=== Section Start ===

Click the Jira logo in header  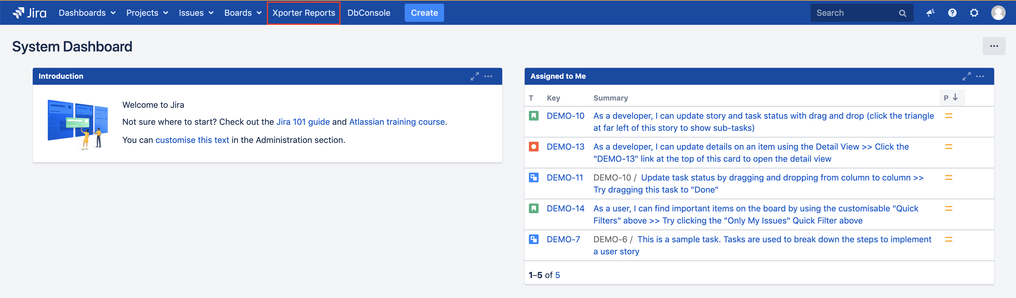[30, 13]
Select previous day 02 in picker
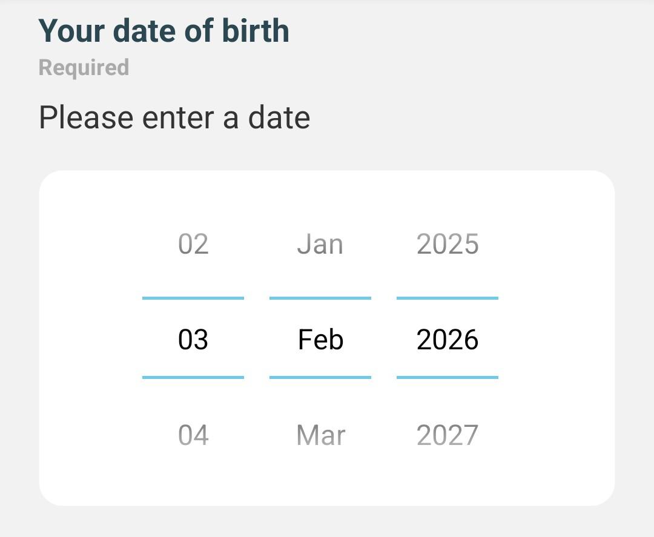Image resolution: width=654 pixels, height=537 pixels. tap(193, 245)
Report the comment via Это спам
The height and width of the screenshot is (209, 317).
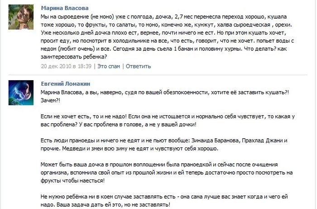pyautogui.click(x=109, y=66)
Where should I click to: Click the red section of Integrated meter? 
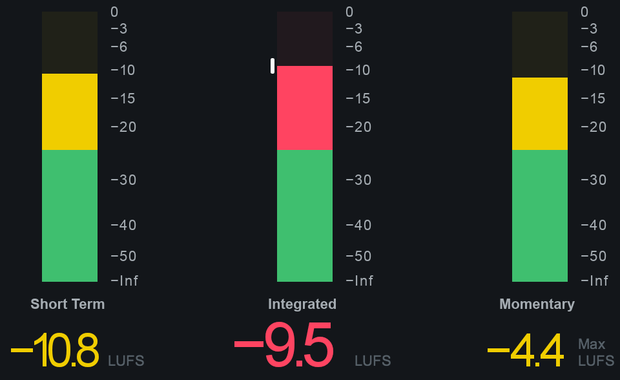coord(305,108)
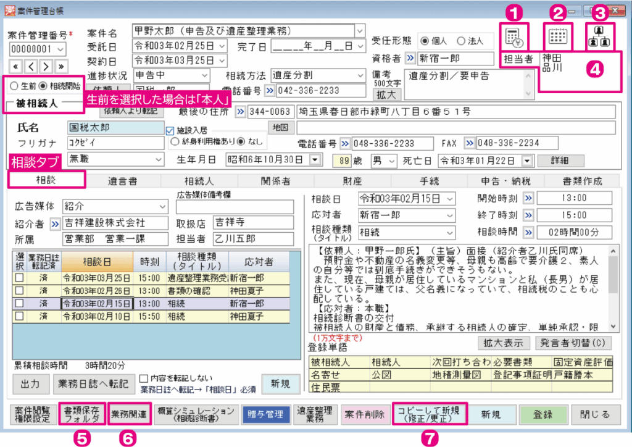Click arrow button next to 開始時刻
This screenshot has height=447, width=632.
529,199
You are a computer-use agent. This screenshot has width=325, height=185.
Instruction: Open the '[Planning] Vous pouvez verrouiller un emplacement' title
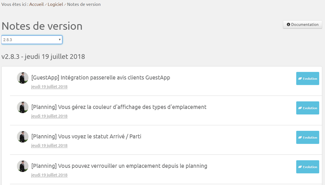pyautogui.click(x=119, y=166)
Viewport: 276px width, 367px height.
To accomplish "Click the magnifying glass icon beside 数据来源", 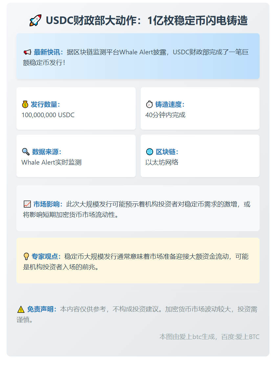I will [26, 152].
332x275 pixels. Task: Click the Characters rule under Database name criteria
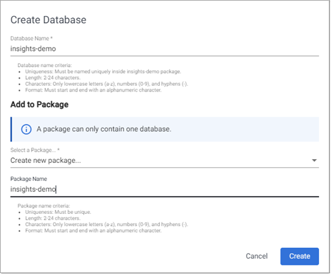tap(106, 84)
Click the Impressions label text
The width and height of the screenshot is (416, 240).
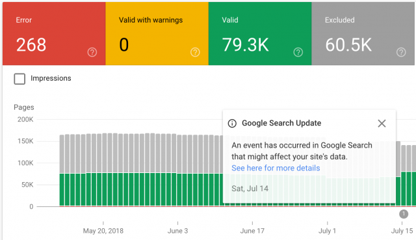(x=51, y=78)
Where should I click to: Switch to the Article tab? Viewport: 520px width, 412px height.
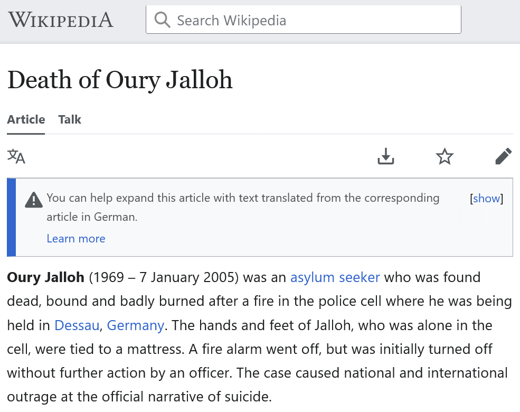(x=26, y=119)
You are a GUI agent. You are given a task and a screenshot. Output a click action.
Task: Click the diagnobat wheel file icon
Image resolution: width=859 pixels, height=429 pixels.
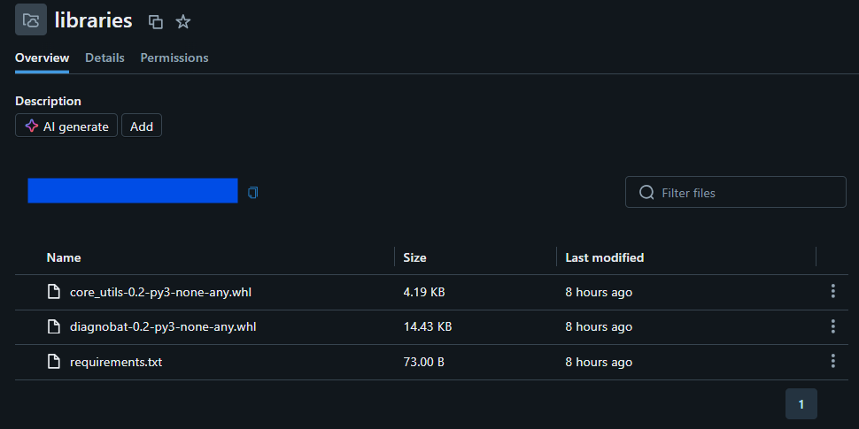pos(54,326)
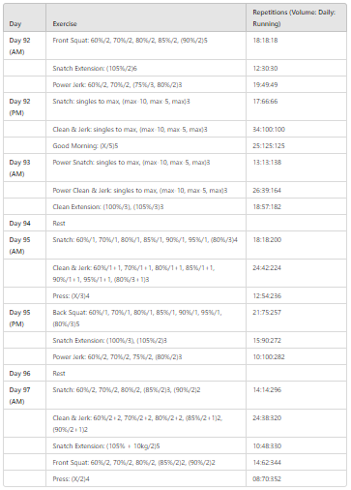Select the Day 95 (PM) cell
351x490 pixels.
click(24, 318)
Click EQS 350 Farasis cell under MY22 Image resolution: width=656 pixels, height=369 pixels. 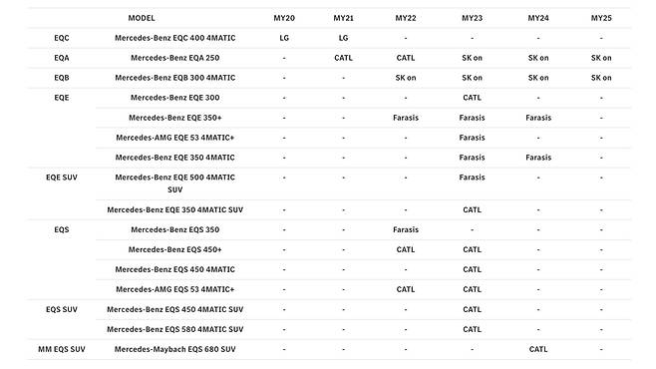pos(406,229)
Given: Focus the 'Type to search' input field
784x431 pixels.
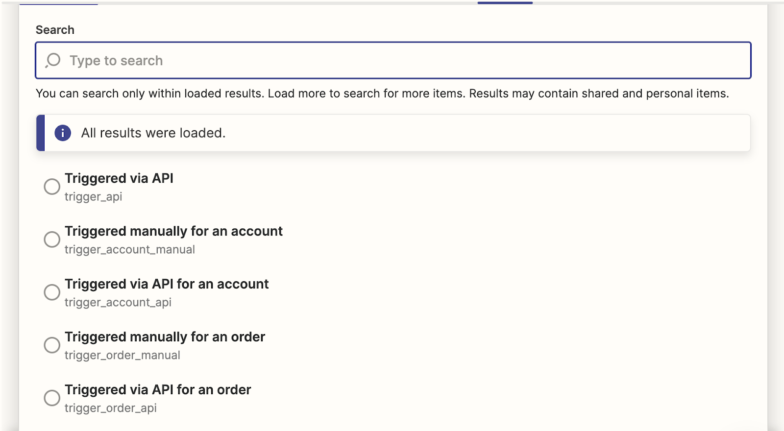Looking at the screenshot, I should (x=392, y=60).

=== Section End ===
=== Section Start ===

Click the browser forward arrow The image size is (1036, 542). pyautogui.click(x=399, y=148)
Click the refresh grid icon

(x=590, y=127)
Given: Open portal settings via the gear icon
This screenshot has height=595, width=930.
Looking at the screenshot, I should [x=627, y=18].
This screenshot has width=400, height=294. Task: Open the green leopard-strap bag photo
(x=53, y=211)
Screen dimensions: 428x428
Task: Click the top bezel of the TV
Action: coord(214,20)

=== Section End ===
=== Section Start ===

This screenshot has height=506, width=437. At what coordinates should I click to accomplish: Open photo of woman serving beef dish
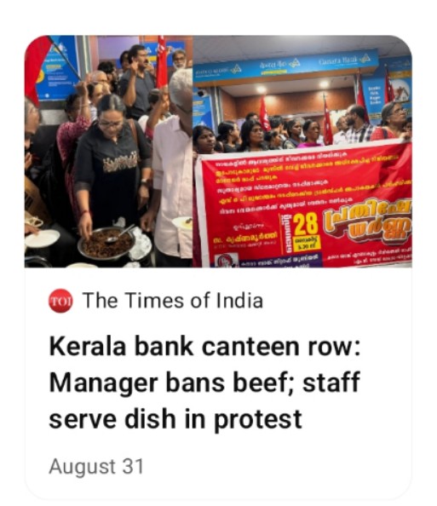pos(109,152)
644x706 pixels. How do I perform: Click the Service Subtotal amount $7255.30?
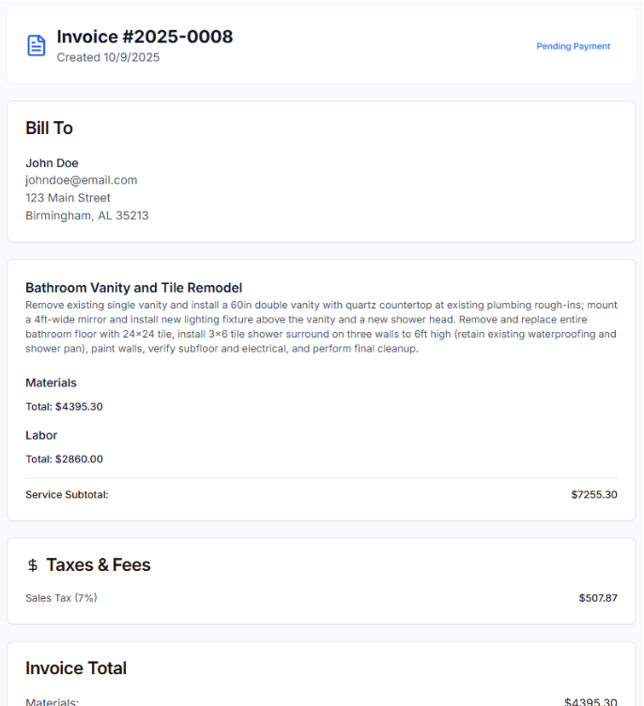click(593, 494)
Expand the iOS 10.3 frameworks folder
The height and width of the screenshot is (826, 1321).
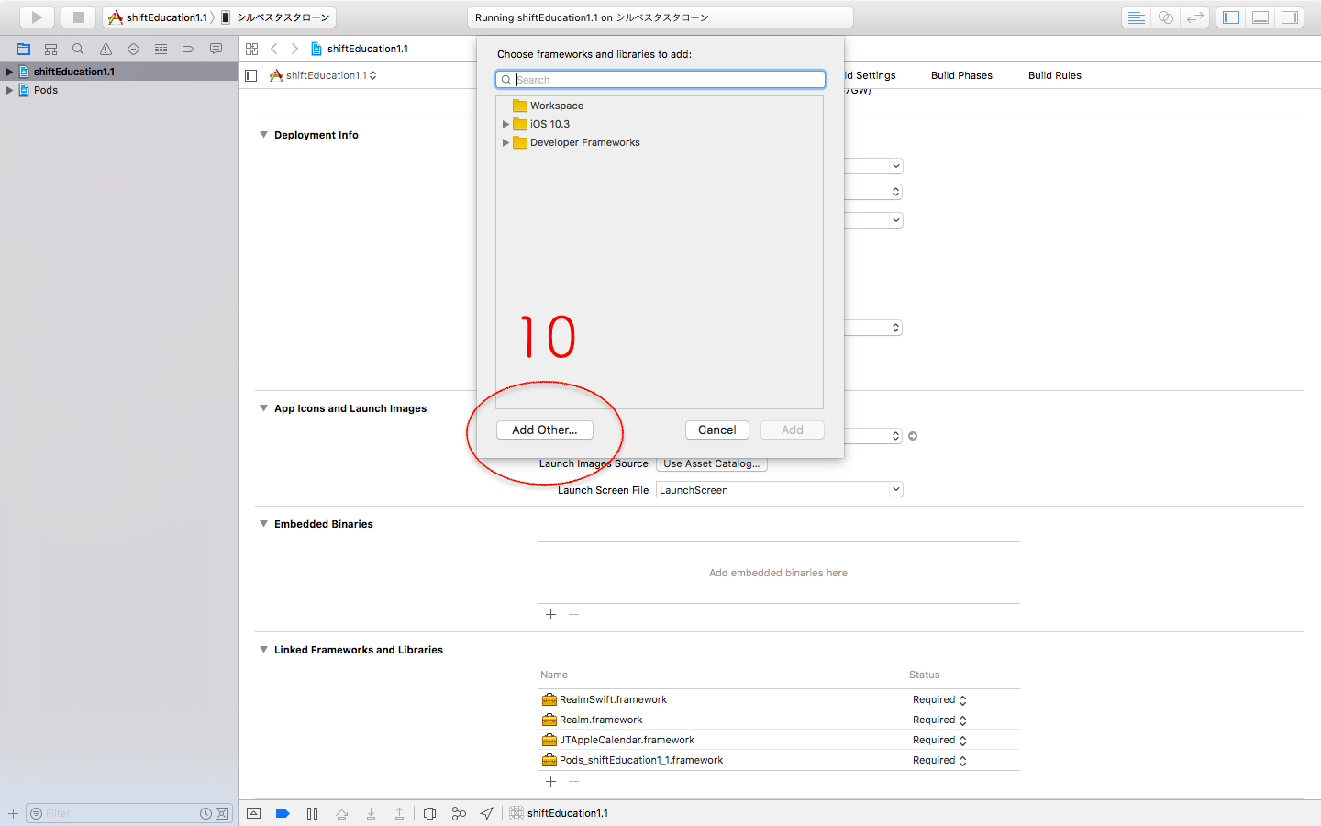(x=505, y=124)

=== Section End ===

### EXERCISE DESCRIPTION:
Lines holding "agent": copy each one from the records above.

### SOLUTION FOR THIS EXERCISE:
You are a computer-use agent. This screenshot has width=325, height=185.
You are a GUI agent. You are given a task and a screenshot. Output a click action.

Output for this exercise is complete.